Fraser propõe uma teoria de justiça tridimensional (cultural, econômica e política) para enfrentar os problemas de um mundo globalizado. Para tanto, a autora revisita sua teoria de justiça (composta por duas dimensões: reconhecimento e redistribuição) adicionando uma terceira dimensão (representação) por entender que a mesma tinha uma lacuna ao não reconhecer a autonomia relativa das desigualdades enraizadas na constituição política da sociedade - em oposição à estrutura econômica ou ordem estatal.

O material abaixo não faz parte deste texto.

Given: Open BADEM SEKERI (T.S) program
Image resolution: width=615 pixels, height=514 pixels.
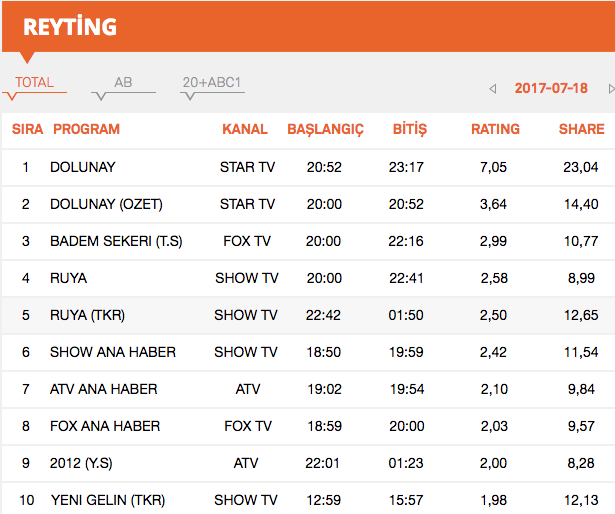Looking at the screenshot, I should [x=116, y=241].
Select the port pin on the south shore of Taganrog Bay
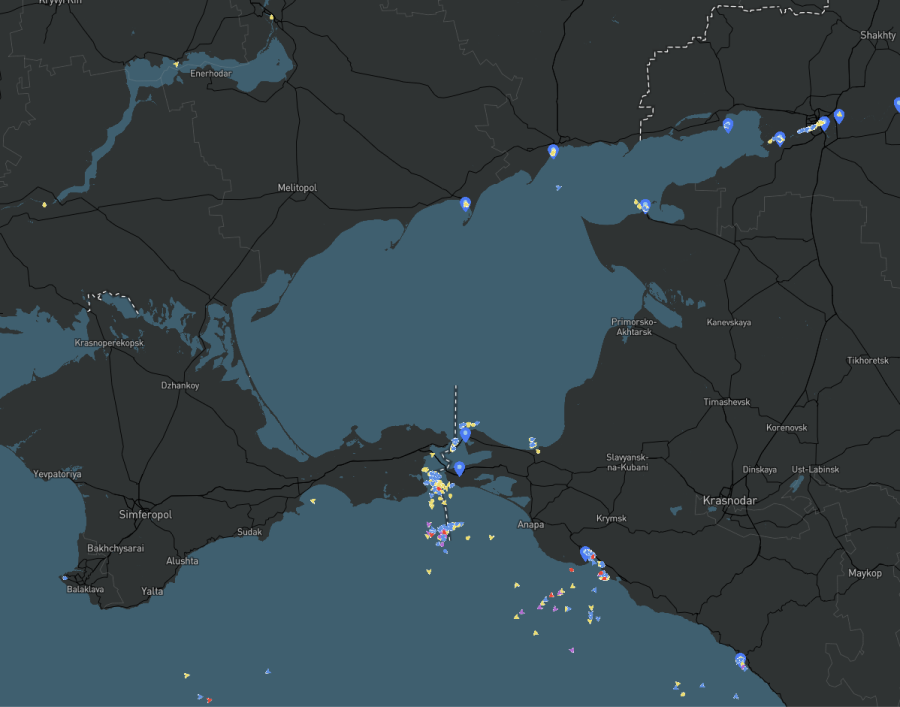 (x=645, y=206)
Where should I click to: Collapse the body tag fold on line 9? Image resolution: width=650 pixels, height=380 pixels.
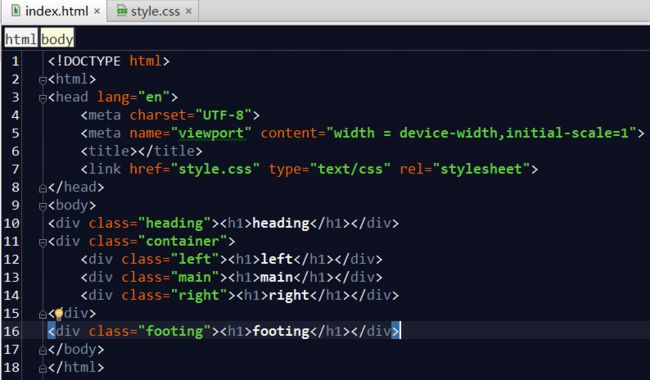42,206
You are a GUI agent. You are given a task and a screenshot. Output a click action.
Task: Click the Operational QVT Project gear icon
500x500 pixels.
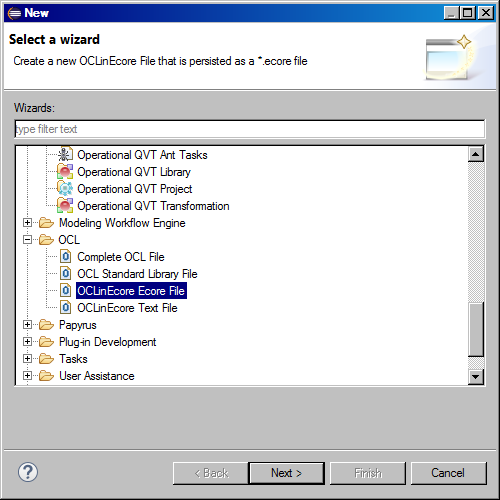point(65,189)
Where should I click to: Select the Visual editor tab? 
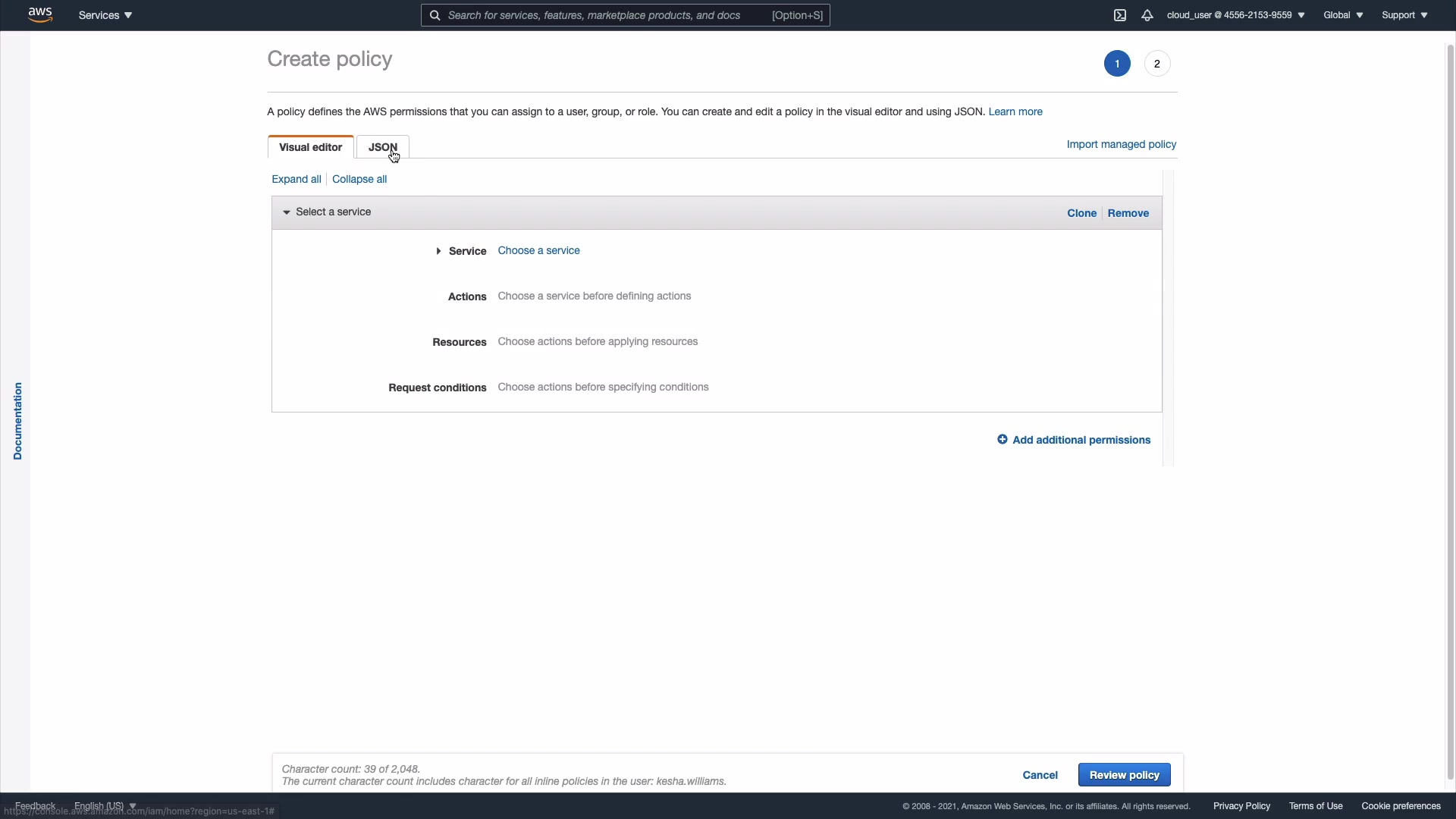tap(310, 147)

Além de possibilitar o enfrentamento de injustiças meta-políticas (FRASER, 2010, p. 6 e 16), esta dimensão questiona os critérios de pertencimento social, ou seja, os critérios que determinam quem é considerado membro de determinada comunidade. Sendo assim, a terceira dimensão especifica o alcance das outras dimensões: quem está incluído e quem está excluído da possibilidade de reivindicar uma distribuição justa e o reconhecimento recíproco. Nesse sentido, a dimensão política é de extrema importância uma vez que permite o questionamento da relação entre cidadania e reivindicação por justiça: "Do the boundaries ofthe political community wrongly exclude some who are actuallyentitled to representation?" (FRASER, 2010, p. 18).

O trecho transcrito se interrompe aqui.